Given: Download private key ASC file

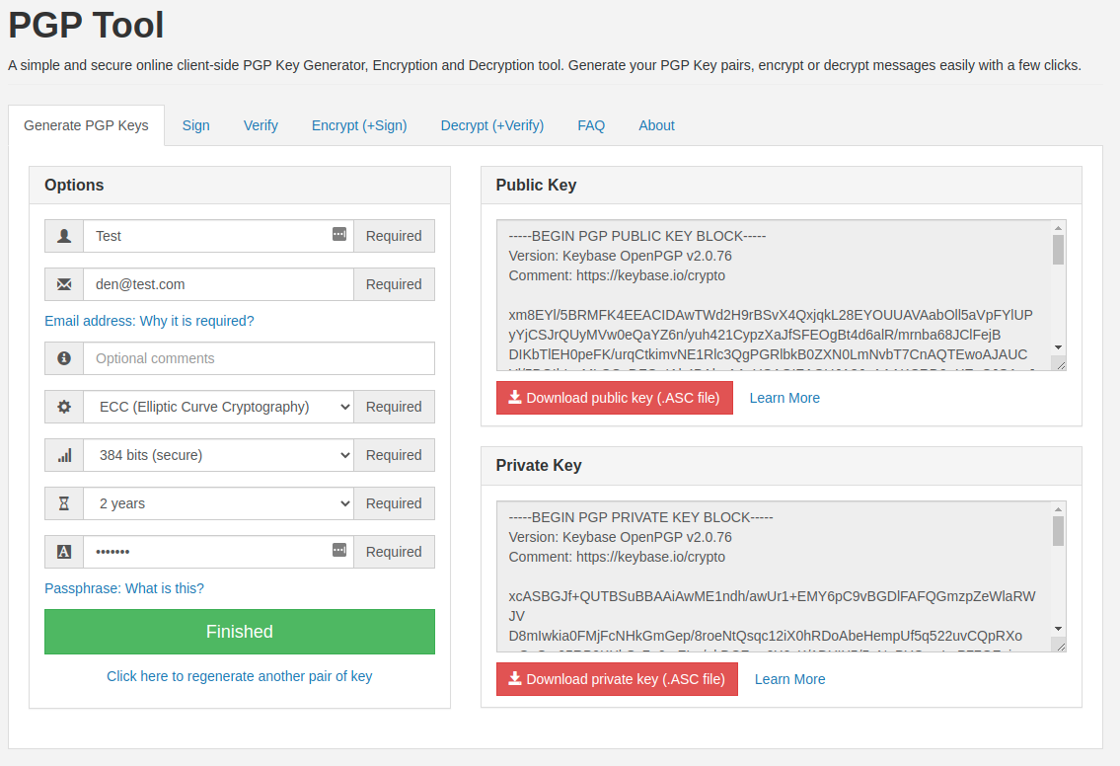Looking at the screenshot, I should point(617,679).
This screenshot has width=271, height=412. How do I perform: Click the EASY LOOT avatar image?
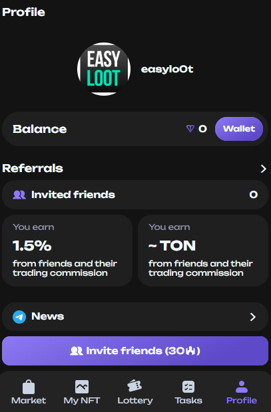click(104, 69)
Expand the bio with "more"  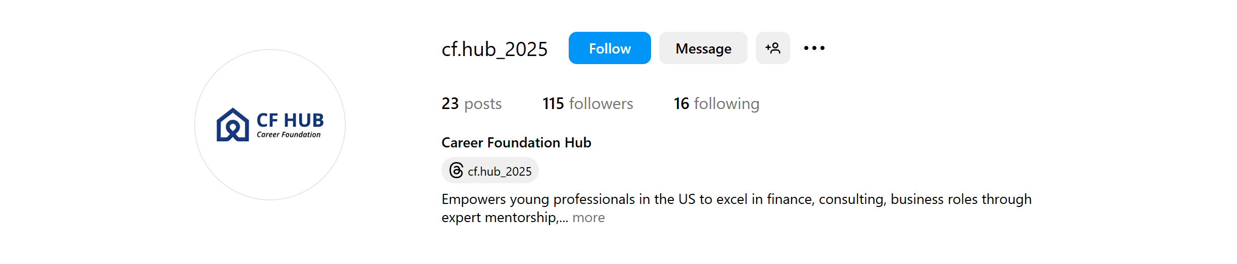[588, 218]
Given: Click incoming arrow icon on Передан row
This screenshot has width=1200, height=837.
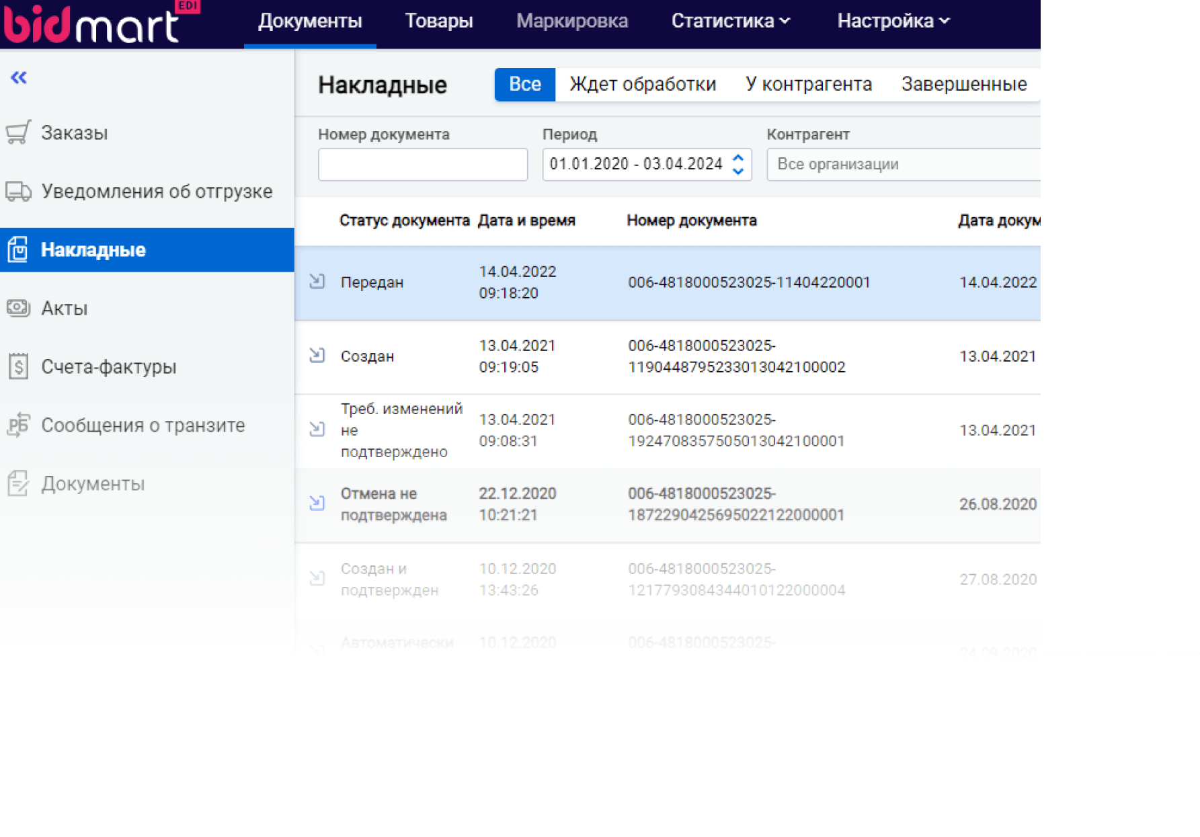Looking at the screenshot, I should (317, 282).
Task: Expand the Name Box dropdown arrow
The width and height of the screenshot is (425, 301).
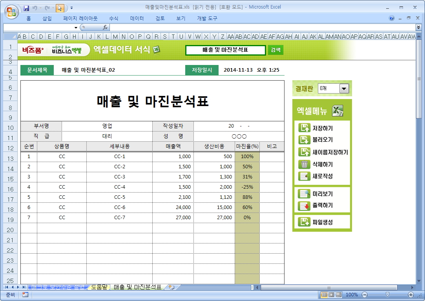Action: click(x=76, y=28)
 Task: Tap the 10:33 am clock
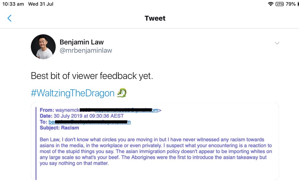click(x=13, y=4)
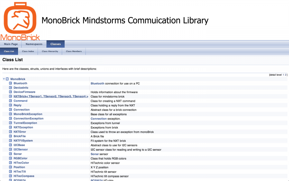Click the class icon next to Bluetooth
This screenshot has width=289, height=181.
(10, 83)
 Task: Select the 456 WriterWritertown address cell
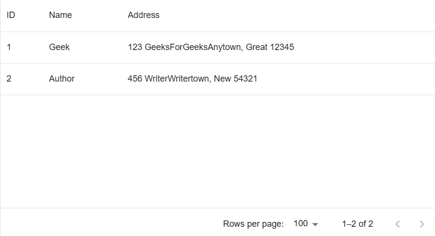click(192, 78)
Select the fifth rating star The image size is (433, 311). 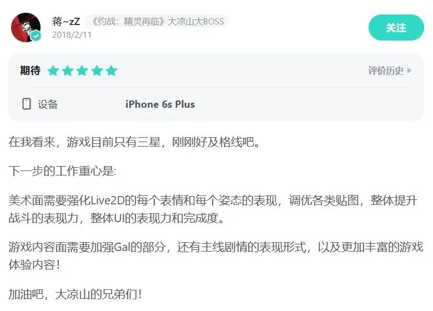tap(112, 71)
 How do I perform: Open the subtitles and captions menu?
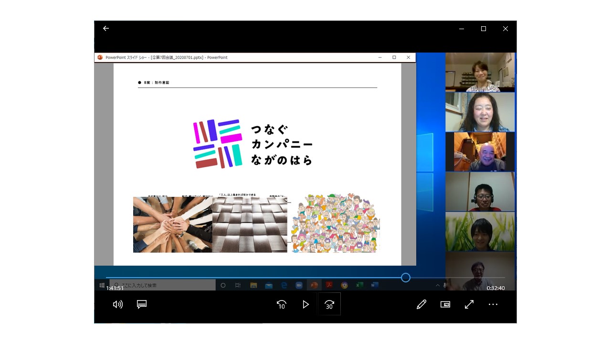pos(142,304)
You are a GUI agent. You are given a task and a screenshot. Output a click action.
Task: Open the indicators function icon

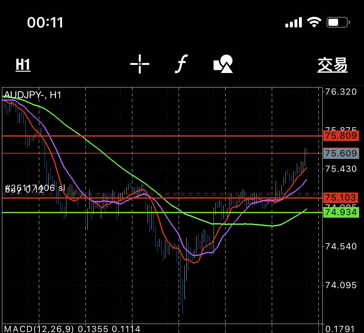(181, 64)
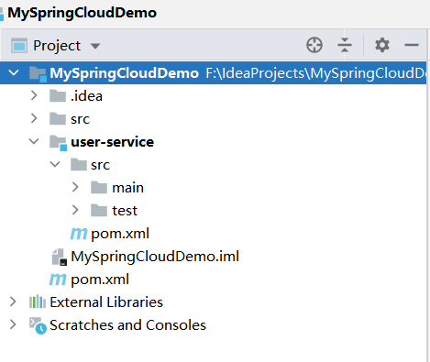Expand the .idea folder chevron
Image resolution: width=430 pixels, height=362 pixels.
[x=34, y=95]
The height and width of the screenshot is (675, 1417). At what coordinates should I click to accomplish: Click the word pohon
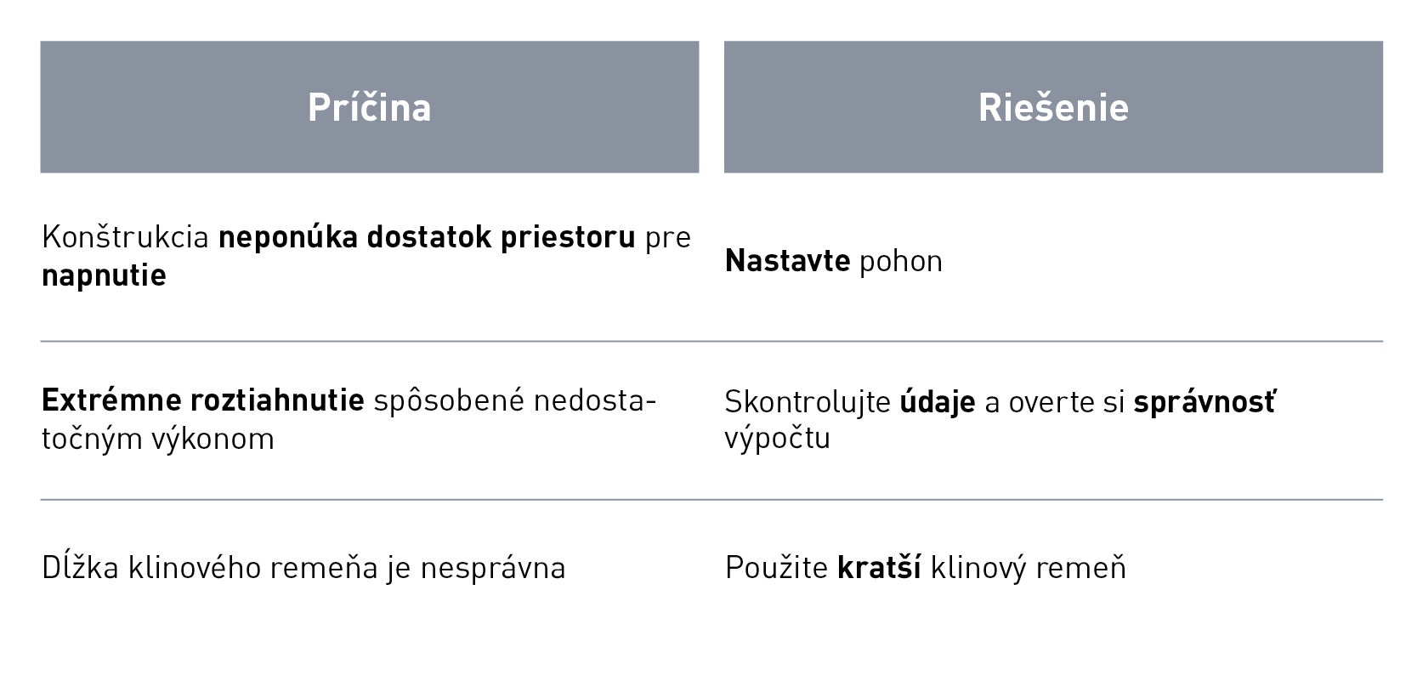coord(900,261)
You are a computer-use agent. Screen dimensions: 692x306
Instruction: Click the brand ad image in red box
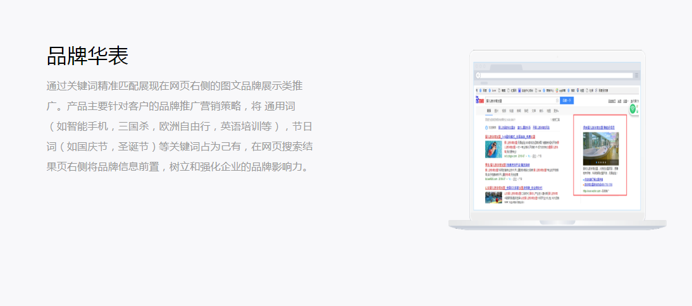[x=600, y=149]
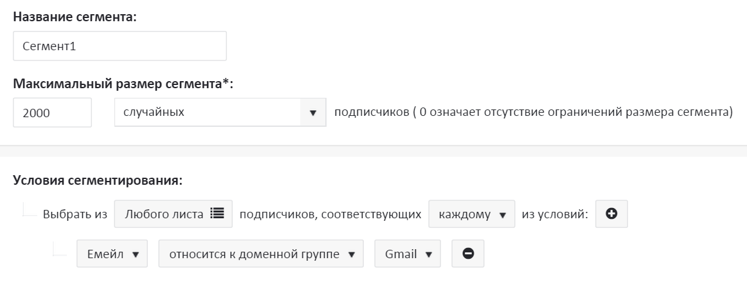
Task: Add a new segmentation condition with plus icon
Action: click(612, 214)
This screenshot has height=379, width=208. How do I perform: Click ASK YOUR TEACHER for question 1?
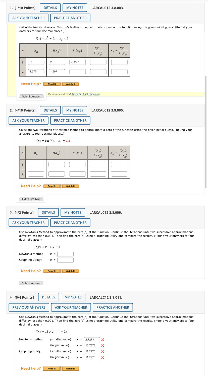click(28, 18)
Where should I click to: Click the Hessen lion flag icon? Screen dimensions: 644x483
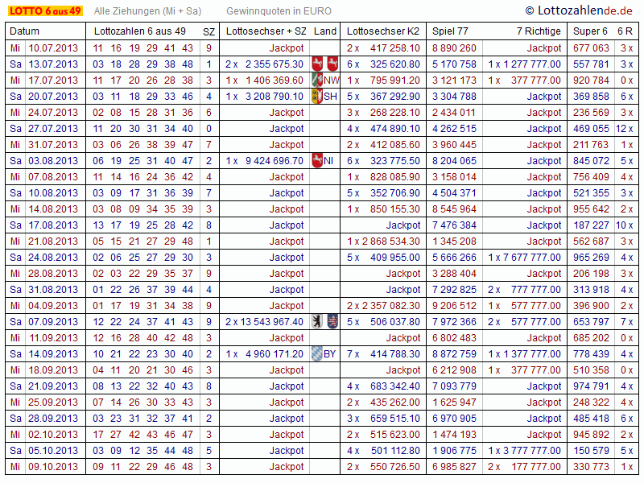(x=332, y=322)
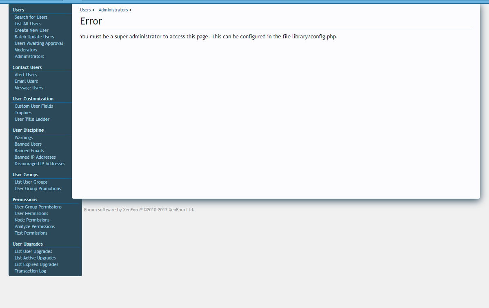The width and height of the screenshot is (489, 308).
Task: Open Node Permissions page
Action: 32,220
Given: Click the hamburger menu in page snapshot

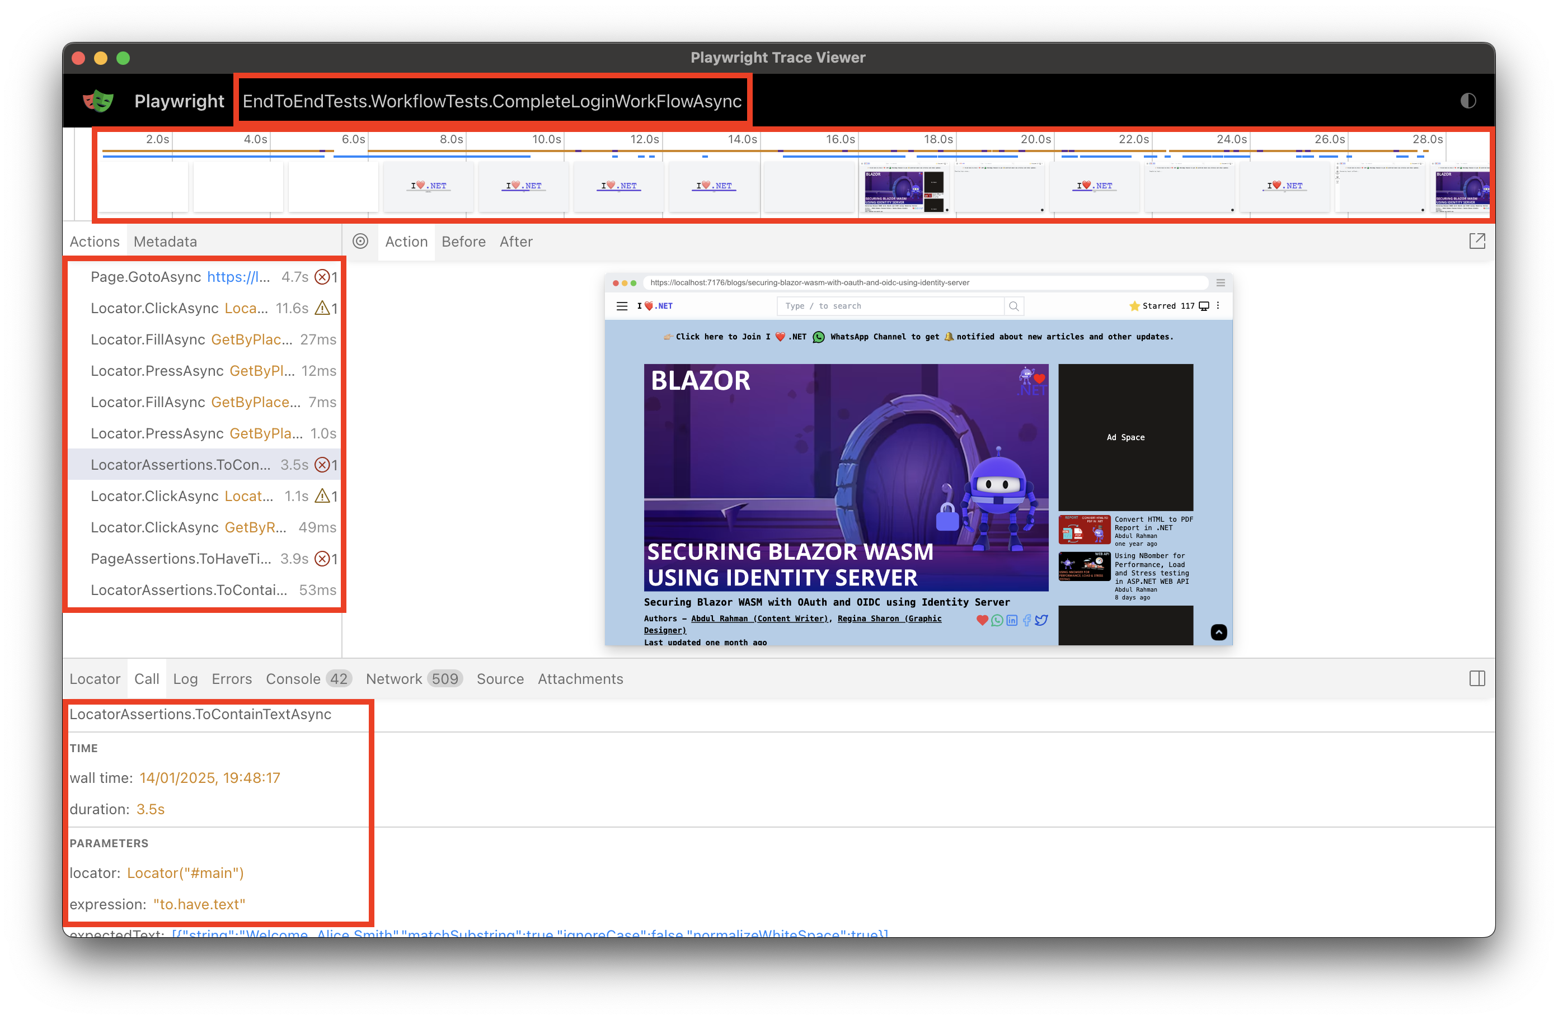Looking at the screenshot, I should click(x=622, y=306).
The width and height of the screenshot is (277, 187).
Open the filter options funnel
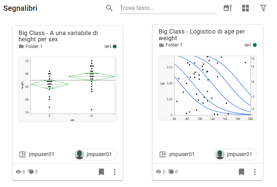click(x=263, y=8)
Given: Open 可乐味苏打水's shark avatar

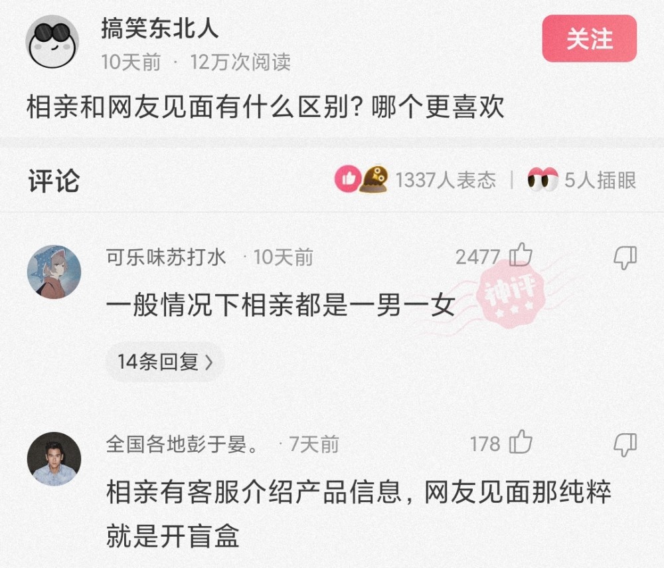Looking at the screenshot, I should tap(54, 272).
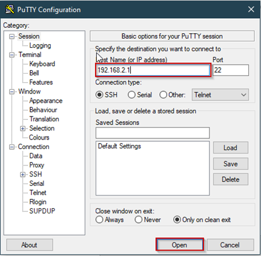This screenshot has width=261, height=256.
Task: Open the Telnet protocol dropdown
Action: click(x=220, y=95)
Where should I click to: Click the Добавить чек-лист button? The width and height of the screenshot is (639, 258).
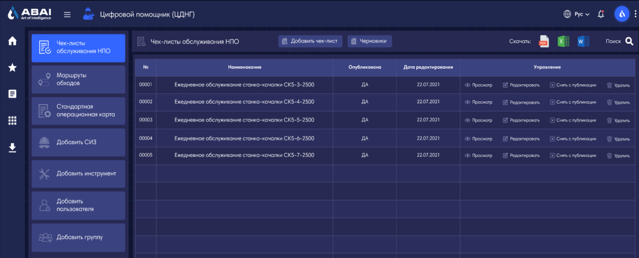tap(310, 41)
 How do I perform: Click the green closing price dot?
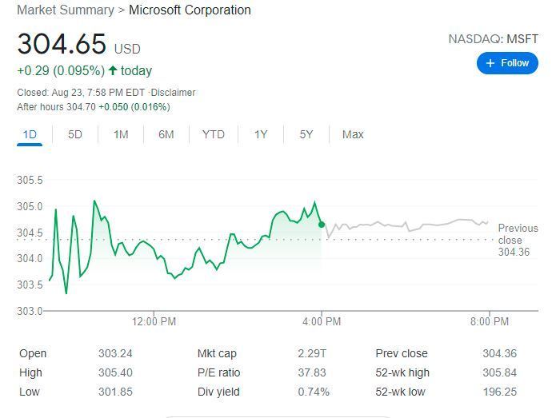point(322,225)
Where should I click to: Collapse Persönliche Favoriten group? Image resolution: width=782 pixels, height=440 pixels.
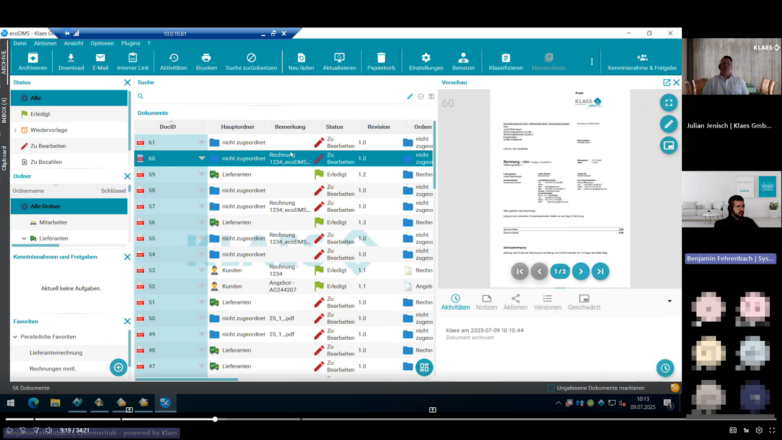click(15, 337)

════════════════

[What the exercise asks]: Look through the entries above, and wherever a line holds the string "arrow", copy it.

[Answer box]:
Given: Click incoming arrow icon on Передан row
Task: Expand the Name Box dropdown arrow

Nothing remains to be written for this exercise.